Pisama exists because production AI agents fail in ways that humans alone can't keep up with.

Founder

Tuomo Nikulainen, founder of Pisama

Pisama is built by Tuomo Nikulainen, in San Francisco. After years shipping AI systems where the failure modes were obvious in retrospect but invisible in flight — agents looping, drifting, hallucinating, burning through tokens — the gap became clear. Observability tools were watching the right signals at the wrong layer.

The agent-semantic layer was missing. Most teams were trying to catch agent failures with LLM-as-judge or generic tracing, both of which read fluent prose and miss structural failures. Heuristics tuned to how agents actually fail— state recurrence, persona drift, retrieval gap, workflow divergence — were the obvious move that nobody had made yet.

Pisama is that move. 34 production detectors with public per-detector F1 and an open MIT-licensed SDK.

Mission

They become the feature. We become the category.

The category Pisama is building is agent reliability — the action layer above observability. Where existing tools (Patronus, Galileo, Langfuse, Phoenix) see failures, Pisama acts on them: detection tuned to agent behavior, self-healing in loop where it's safe, evidence-rich escalation where it isn't.

Observability becomes a precondition, not a competitor. The existing category sees; Pisama acts. That's the seam, and it's where the next durable category gets built.

Proof

  • 0134 production detectors with public per-detector F1, precision, and recall — full scoreboard.
  • 02Pisama-bench v0 published (96 entries across 13 external sources). Reproducible calibration set.
  • 0359.9% on TRAIL (Patronus benchmark) vs 11.6% for the best frontier LLM judge — see benchmarks.
  • Pre-seed. Small team. Operating in the open. The numbers above are the public substrate everything else is built on.

Above the noise

There are a thousand companies right now claiming to have the next great AI tool. The honest question every buyer is asking (and every advisor we trust keeps asking us) is how you cut through.

Our answer is three things you can verify in under five minutes without taking our word for it.

  1. Per-detector F1 published. 34 production detectors, each with public precision, recall, and F1 against a calibration set. None of the four best-funded competitors in this space publish equivalent numbers.

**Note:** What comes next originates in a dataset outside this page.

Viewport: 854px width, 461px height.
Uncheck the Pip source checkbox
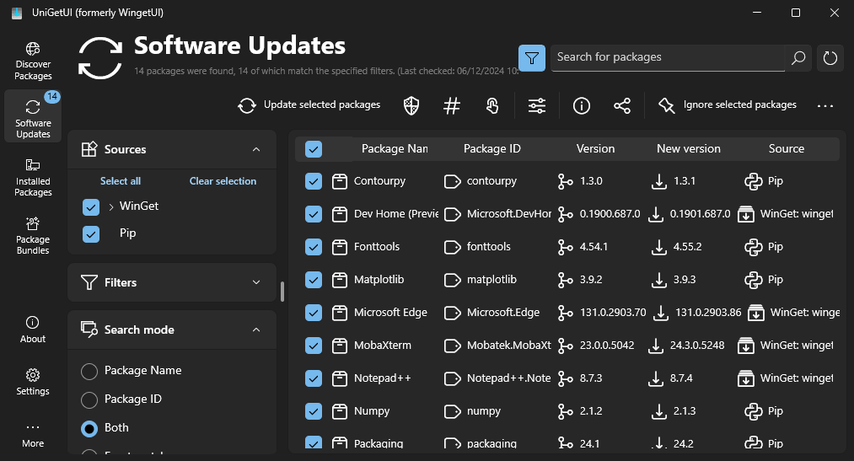[91, 234]
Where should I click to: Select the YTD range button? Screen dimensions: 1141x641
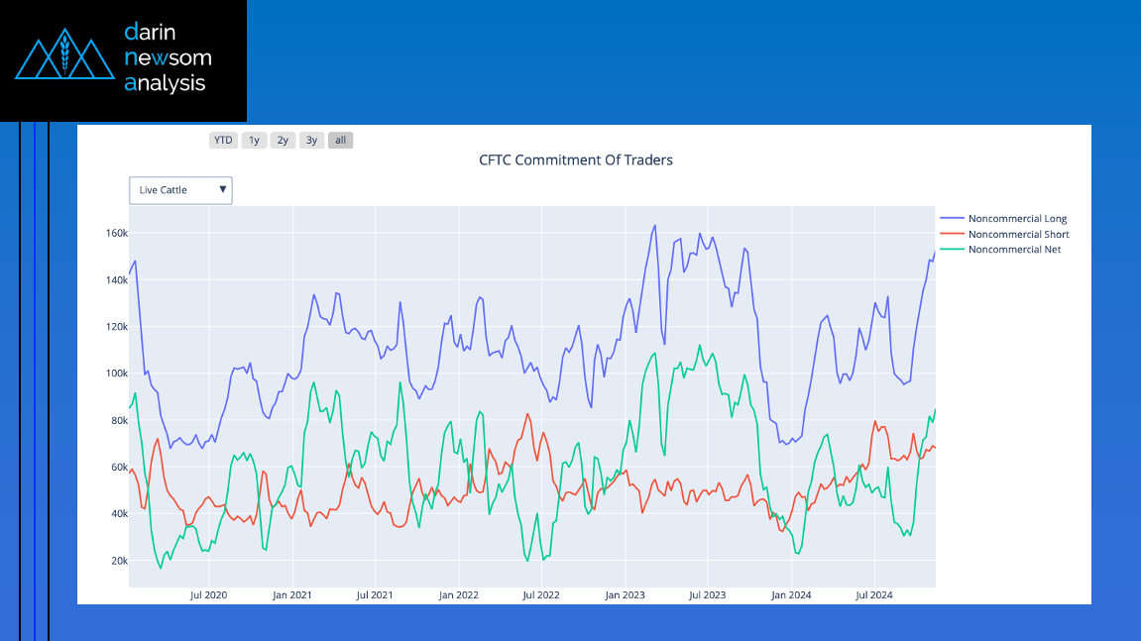223,141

Scoreboard.
  2. Reproducible benchmark. Pisama-bench v1-lite is 1,774 hard-difficulty entries sampled from a 32,100-entry internal golden set. Both the public slice and the methodology are open. Anyone can reproduce the numbers we report.
  3. Self-healing in loop. Observability tools see failures. Pisama acts. Eleven framework applicators in production code, fixing the safe ones before they reach the user. No surveyed competitor ships this combination at the detection layer.

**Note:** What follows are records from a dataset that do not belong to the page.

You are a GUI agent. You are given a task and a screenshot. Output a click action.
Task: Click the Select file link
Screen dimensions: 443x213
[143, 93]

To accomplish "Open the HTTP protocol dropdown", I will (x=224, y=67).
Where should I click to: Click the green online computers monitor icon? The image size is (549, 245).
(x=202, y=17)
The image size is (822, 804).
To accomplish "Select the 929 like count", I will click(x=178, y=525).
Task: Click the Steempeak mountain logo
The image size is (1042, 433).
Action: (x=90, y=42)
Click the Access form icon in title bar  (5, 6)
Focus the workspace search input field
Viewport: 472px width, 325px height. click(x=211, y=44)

See the failures we catch, anonymized: What breaks.

Values

  1. Open source by default. The SDK ships under MIT. Calibration data, benchmarks, detector taxonomy are published. The default direction is more open, not less.
  2. Calibrated honesty. Per-detector F1 is published, tier (production / beta / experimental) is named on every detector, and we tell visitors when something isn't verified end-to-end yet.
  3. Agent semantics first. Tools that work on artifacts (tokens, traces, prompts) miss the structural shape of agent failures. We tune detectors to how agents actually fail.
  4. Action layer, not observation layer. Observability sees failures. Pisama acts. Detection, self-healing in loop, evidence-rich escalation — in that order.
  5. Pre-seed honesty. We say where we are. No oversold platform claims, no fake enterprise polish, no design-partner names we haven't earned.